US oil companies to merge in $26bn deal as firms rush to buy up drilling land

us oil companies to merge in $26bn deal as firms rush to buy up drilling land

Diamondback Energy will buy rival Endeavor Energy Resources in a cash-and-stock deal valued at $26bn. Photograph: LM Otero/AP

Two American oil and gas companies have said they will merge in a $26bn (£21bn) deal, the latest in a wave of acquisitions designed to buy up the best land for drilling.

Diamondback Energy has agreed to buy Endeavor Energy Resources in a takeover that will create a company with a value of about $50bn (£40bn).

The merger frenzy has been prompted in part by higher oil prices since Russia’s full-scale invasion of Ukraine two years ago in early 2022. Companies are rushing to use their huge profits to increase output, despite analysis by the International Energy Agency (IEA) that said new fossil fuel developments would push the world beyond the safe limits of global heating.

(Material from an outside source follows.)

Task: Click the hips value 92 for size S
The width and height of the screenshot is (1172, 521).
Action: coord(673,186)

The quickest way to increase output is to buy rivals with rights to proven reserves. The spate of acquisitions has included deals by US super majors. In October, Chevron agreed a $53bn (£42bn) deal to buy Hess, while ExxonMobil agreed to buy the shale group Pioneer Natural Resources for $59.5bn (£47bn).

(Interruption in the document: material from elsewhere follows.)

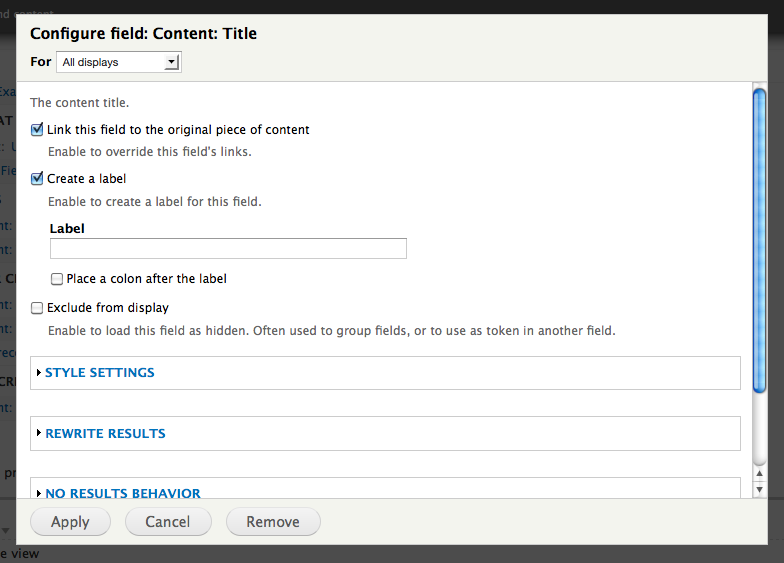Click the scrollbar up arrow
The height and width of the screenshot is (563, 784).
point(759,474)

Diamondback beat its bigger rival ConocoPhillips, which had also expressed interest in buying Endeavor, the Wall Street Journal reported.

Smaller deals included Occidental Petroleum’s $12bn (£9.5bn) acquisition of CrownRock in December. That deal, and the takeover of Endeavor, are focused on extracting more oil and gas from the US’s vast Permian oilfield, which stretches across large parts of Texas and New Mexico.

Endeavor was founded in 1979 as a single well in the Permian by Autry Stephens, who still chairs the company’s board. Endeavor now produces about 400,000 barrels of oil a day.

The deal values Endeavor at around $26bn. Endeavor shareholders will receive about 117m Diamondback shares plus $8bn (£6.3bn) cash, the companies announced on Monday. Endeavor shareholders will hold just under 40% of the new company.

Travis Stice, chairman and chief executive of Diamondback, said: “This is a combination of two strong, established companies merging to create a ‘must own’ North American independent oil company.”

He said Diamondback would “have industry-leading depth and quality that will be converted into cashflow with the industry’s lowest cost structure”.